Quickies: Disney's Der Fuehrer's Face
There are four things that stand out in my mind about Operation Desert Storm, the first Iraq War. The CNN footage of the laser guided bombs, hitting their targets in Baghdad with deadly accuracy on the first push into Iraq. Dana Carvey as George Bush Sr. on SNL, doing victory laughs with his little giggles. The Bart Simpson bootleg shirts, featuring Bart with a MMA fighter build using his bare hands to choke out a Simpson-fied version of Saddam Hussein (the text read something like ‘Eat My Shorts, Saddam’). The political cartoons carried by the local newspaper, with their large nosed exaggerations of Hussein, the large ears of Bush, the Elephant of the GOP driving tanks, the Donkey of the Democrat party, applauding and bowing in a political defeat.
The last two bookended my child weirdness. The first, an illegal and dubious image of my familiar cartoon hero in a violent pose of patriotism. The second, jokes and commentary too pointed for my mind to really understand, but their essence distilled down to understandable characterizations, poking fun in a way that even a politically unengaged nine-year-old could understand. I would keep my eye on that commentary space for the years to come, often the second or third place I would turn to daily for the years we had the paper, weekly when I would pick it up on occasion after. I studied things that were not relevant to my classroom teachings via the history of the political cartoon, from those included in the Benjamin Franklin pamphlets to Thomas Nast’s Tammany Hall cartoons, to the animated propaganda machines supporting the war efforts in World War II.

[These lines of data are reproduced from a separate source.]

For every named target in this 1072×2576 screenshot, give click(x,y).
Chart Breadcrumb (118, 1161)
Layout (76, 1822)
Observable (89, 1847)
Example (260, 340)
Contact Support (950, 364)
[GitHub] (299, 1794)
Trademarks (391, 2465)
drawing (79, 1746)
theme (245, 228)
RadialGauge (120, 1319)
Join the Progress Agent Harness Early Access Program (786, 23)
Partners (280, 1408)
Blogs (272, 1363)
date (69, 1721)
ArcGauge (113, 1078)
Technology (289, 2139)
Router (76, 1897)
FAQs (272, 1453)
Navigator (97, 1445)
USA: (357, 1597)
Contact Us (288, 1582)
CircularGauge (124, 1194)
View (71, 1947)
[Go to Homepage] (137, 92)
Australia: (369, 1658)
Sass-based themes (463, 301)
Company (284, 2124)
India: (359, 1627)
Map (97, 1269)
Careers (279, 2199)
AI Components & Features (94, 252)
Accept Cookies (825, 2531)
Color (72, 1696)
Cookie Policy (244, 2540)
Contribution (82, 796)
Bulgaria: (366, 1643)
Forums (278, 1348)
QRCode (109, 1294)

Der Fuehrer's Face was one of those pieces of political propaganda I heard about from the mid-90s in artist history books, through the early, pre-Youtube, pre-Wikipedia proliferation aughts on message boards populated by movie fans and cartoon nerds. What separated Der Fuehrer's Face from something like the Private Snafu shorts, of which I remember finding a VHS copy of at our local library in the late 90’s, was Der Fuehrer's Face including a major mascot of the Disney company, Donald Duck. It’s history as an Oscar award winning short film and it’s ‘locked in the Disney vault’ status made it something of a ‘white whale’ for me, historically significant to cultural and political movements.
My interest in it would wax and wane; sometimes I would spend nights pronouncing message boards and user histories for submissions; I would risk random file share downloads that would provide me with the Spike Jones recording, or a backdoor naming to download Neo-Nazi sermons.

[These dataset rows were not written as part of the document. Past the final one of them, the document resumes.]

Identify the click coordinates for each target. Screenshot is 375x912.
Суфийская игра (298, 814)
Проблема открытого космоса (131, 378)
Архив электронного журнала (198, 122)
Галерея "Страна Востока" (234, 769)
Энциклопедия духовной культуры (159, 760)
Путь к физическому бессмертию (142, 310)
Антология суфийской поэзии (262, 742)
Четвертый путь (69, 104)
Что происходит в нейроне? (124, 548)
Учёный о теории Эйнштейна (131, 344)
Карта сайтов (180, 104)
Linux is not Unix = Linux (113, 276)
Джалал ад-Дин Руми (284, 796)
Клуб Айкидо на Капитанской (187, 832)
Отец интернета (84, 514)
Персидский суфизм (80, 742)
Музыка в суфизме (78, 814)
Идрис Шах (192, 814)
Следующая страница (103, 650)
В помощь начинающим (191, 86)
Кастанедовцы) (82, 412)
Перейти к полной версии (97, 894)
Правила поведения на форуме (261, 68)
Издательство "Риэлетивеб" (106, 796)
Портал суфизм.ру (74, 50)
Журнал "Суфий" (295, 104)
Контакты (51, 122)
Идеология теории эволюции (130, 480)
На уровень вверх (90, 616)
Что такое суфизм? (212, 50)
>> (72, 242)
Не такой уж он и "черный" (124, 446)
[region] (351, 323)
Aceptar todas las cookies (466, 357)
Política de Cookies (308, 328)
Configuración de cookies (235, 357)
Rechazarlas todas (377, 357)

It wasn’t that long ago that The Internet was The Wild West, you guys.
But finally, one night, a dive thru a Digg user submissions who posted the ‘Zippity Doo Da’ scene from Song Of The South held my ticket. I was redirected to a Ebaums World knock off with a flash player; the shakey audio adjustment of a VCR transfer on Donald Duck's face against a Looney Tunes background, and then, the Spike Jones song I’d heard more than a handful of times started up as the credits rolled.
Besides the personal significance, the cultural significance of Disney history and the political significance of the Disney studio involvement in the civilian war effort, Der Fuehrer's Face is a beautiful ballet of the best of peak Disney animation. From the wonderful caricatures of German political party members, and the modern problematic characterizations of a fey Benito Mussolini and racially insensitive Hideki Tojo, there is biting political satire. Donald Duck, living in the Nazi nightmare landscape, is awoken by their marching band, and subject to horrific war rations and slavish labor conditions. The satire continues, painting the vanity of the Nazi party's blind jingoism, including productivity killing stops to salute ‘Der Fuehrer’, mid-munitions manufacturing. The 48-hour work day and the mandatory overtime get to Donald, and his frustrations overflow into a ballet of factory whistles and bomb blasts, until Donald awakes in his bed, safely back in the United States Of America. This madness ballet is reminiscent of the pink elephants sequence in Dumbo, and the final turn, that it was all a dream, is a spirited shot of enthusiasm and optimism to an American public, restricted by rations and fighting the war time effort themselves. This civilian heartening in the time of war is what makes Der Fuehrer's Face significant; it wasn’t for the troops and it wasn’t a slight piece of propaganda included in the film, it was popular characters in a popular artform reaching all ages of war-affected Americans.
Disney’s secretive and closed off nature about some of their past output that is no longer culturally couth or in line with their current corporate attitudes denies some of their better artwork. But Der Fuehrer's Face, sticky as the historical ramifications may be, is a deserving classic, recognized by the industry for it’s artistic flourish. This perfect combination of catchy music and jaunty animation style, with the existential crisis of any Donald Duck meltdown being amplified by the stress of war, makes it one of my favorite Disney shorts of all time.